Wanita itu tertawa mendengar protes Joana. Memang, ia tak memberitaukan sahabatnya itu perihal tugas barunya sebagai sekertaris. Ia pun baru tau tiga hari lalu. Jadi sekalian saja ia memberitaukannya hari ini, pikirnya.

"Lo dari pada ngebacot mulu mending bantuin gue deh Jo, masih banyak barang yang belum gue masukin box."

Mendengus kesal, Joana kemudian mengambil box yang masih kosong. Memasukkan berkas-berkas yang masih berserakan di meja.

"Eh, udah pindahan aja."

Kedua wanita itu menoleh, mendapati Edo berdiri di depan meja dengan secangkir kopi yang asapnya masih mengepul.

"Iya nih, udah mau pindahan aja dia. Naik kasta sekarang," sahut Joana.

Edo terkekeh. "Gaji pertama sebagai sekertaris jangan lupa traktir ya, pasti gede tuh."

"Yaelah, gajian masi jauh udah lo sebut-sebut aja Do."

"Yee kan biar nggak lupa. Gue ingetin dari sekarang." Laki-laki itu kemudian berlalu dengan tawanya.

"Udah siap! Yuk gue bantu angkutin, sisanya nanti biar si Edo aja yang bawa ke atas," ucap Joana.

Kedua wanita itu kemudian berjalan meninggalkan ruangan, berjalan menuju lift untuk naik ke lantai atas.

"Gue kok deg-degan ya?"

"Udah tenang aja, wajarlah lo nervous sama tugas baru. Tapi ya, lo harus hati-hati sih..." Lift terbuka, keduanya melangkah keluar. "Katanya bos lo... emm nggak galak sih, tapi dia dingin banget," lanjut Joana sedikit berbisik.

"Ihh lo jangan bikin gue tambah deg-degan dong Jo."

"Hahaha santai aja deh, itu kan masih katanya."

Sampai di depan ruangan, kedua wanita itu langsung meletakkan barang-barang di meja sekertaris. Tentu saja setelah terlebih dulu melapor pada resepsionis di lantai itu.

"Eh, di sini lantainya ruangan para petinggi kan ya?" Joana kembali bersuara. "Awas lho kecantol bos bos di sini. Seandainya dapet, lo cariin buat gue juga ya Ca, biar gue naik kasta gitu." Kalimat Joana tadi langsung dihadiahi pukulan oleh Carissa.

"Orang kerja nyari duit, lo malah nyari pacar."

"Ya sekalian. Kalau bisa dapet dua-duanya kenapa enggak hahaha. Udah ah gue balik dulu. Good luck ya buat tugas baru lo." Joana berlalu dari hadapan sahabatnya.

Mengembuskan napas berat, Carissa kembali menata barang-barangnya di atas meja. Beberapa barang sekertaris lama yang masih tersisa ia masukkan ke dalam kotak.

"Mbak Carissa?" Seorang wanita yang tadi ditemuinya di meja resepsionis sudah berdiri di hadapan Carissa.

"Iya?"

"Ini schedule untuk hari ini, tadi saya lupa minta email Mbak Carissa, makanya saya print out."

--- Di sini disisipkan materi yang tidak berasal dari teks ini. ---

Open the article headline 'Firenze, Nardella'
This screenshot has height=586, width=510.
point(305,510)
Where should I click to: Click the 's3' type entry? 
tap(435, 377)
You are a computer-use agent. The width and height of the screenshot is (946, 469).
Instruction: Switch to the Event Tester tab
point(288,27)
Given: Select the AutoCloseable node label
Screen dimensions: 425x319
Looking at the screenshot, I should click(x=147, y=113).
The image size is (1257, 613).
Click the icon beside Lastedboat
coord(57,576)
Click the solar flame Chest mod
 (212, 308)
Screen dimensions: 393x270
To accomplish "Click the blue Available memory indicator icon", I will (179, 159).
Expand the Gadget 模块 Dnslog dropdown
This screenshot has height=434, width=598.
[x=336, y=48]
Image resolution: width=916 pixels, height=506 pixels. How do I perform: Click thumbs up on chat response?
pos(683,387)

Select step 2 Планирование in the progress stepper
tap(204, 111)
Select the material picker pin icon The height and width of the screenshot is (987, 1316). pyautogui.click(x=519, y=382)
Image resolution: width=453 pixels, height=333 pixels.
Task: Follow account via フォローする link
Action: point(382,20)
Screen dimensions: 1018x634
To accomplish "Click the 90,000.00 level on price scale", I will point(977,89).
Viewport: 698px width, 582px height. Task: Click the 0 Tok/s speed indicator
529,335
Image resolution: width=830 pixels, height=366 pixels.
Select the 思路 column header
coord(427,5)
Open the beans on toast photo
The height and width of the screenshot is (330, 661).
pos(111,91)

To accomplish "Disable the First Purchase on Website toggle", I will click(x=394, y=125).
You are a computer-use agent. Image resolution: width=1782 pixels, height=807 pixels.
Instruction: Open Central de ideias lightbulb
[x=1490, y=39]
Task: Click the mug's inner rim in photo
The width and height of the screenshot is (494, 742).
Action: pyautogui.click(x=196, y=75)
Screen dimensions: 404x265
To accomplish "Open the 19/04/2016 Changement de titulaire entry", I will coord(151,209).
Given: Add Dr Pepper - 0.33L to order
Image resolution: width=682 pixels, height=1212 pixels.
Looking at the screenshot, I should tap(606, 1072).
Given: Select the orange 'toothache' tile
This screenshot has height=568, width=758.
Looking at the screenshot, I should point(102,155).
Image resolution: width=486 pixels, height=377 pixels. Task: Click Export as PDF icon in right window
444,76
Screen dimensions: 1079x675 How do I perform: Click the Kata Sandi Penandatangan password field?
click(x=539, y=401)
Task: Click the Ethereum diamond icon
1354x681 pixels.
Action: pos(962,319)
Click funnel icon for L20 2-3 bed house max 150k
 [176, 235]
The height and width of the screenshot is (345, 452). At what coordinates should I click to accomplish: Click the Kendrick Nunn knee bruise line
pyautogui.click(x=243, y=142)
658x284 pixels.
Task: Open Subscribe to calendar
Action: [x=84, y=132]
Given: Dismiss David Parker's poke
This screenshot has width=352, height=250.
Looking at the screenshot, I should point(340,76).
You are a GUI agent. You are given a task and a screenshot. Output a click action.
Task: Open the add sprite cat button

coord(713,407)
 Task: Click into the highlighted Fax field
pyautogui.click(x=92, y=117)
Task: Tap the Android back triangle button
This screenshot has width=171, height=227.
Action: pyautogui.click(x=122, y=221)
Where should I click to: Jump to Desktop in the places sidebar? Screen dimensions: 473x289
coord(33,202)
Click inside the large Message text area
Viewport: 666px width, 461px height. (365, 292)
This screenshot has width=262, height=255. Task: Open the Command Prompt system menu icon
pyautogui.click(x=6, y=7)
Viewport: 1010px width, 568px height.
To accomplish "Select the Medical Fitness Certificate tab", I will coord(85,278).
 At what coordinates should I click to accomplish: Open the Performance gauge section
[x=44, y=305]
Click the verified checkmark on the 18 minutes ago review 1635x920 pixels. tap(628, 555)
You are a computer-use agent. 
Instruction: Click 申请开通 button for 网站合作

Carissa mengambil selembar kertas yang disodorkan wanita itu, lalu menyerahkan lembaran kertas kecil bertuliskan alamat email-nya. "Thanks ya Mbak Hilda."

"Sama-sama Mbak. Saya pamit dulu ya."

Carissa memperhatikan ruangan barunya dengan seksama. Ruangan yang jauh berbeda dengan ruangan lamanya. Tak ada lagi Edo yang selalu menggodanya, Joana yang kadang merepotkan, juga keriuhan karyawan lain di pagi hari. Hanya ada mejanya, sebuah sofa berwarna abu yang digunakan sebagai ruang tunggu, juga pintu ruangan bos yang sejak tadi masih belum terlihat.

"Ekhhmm."

Carissa tersentak, lamunan mengenai ruangan barunya buyar seketika. Ia sedikit terkejut melihat siapa yang kini berdiri di hadapannya. Carissa merutuk dalam hati, menyesali kebodohannya yang terlalu larut dalam lamunan hingga tak menyadari keberadaan bosnya. Harusnya ia meninggalkan kesan baik di awal pertemuan.

Buru-buru ia bangkit dari duduknya. "Selamat pagi, Bu Kinal. Saya Carissa, yang akan gantiin posisi Mbak Fany sebagai sekertaris Ibu untuk sementara." Tersenyum lebar, Carissa mengulurkan tangannya.

Kinal menatap uluran tangan Carissa lama. "Kirimkan jadwal saya hari ini," ucapnya, tak merespon ucapan, bahkan membalas uluran tangan Carissa. Ia berlalu ke dalam ruang kerjanya.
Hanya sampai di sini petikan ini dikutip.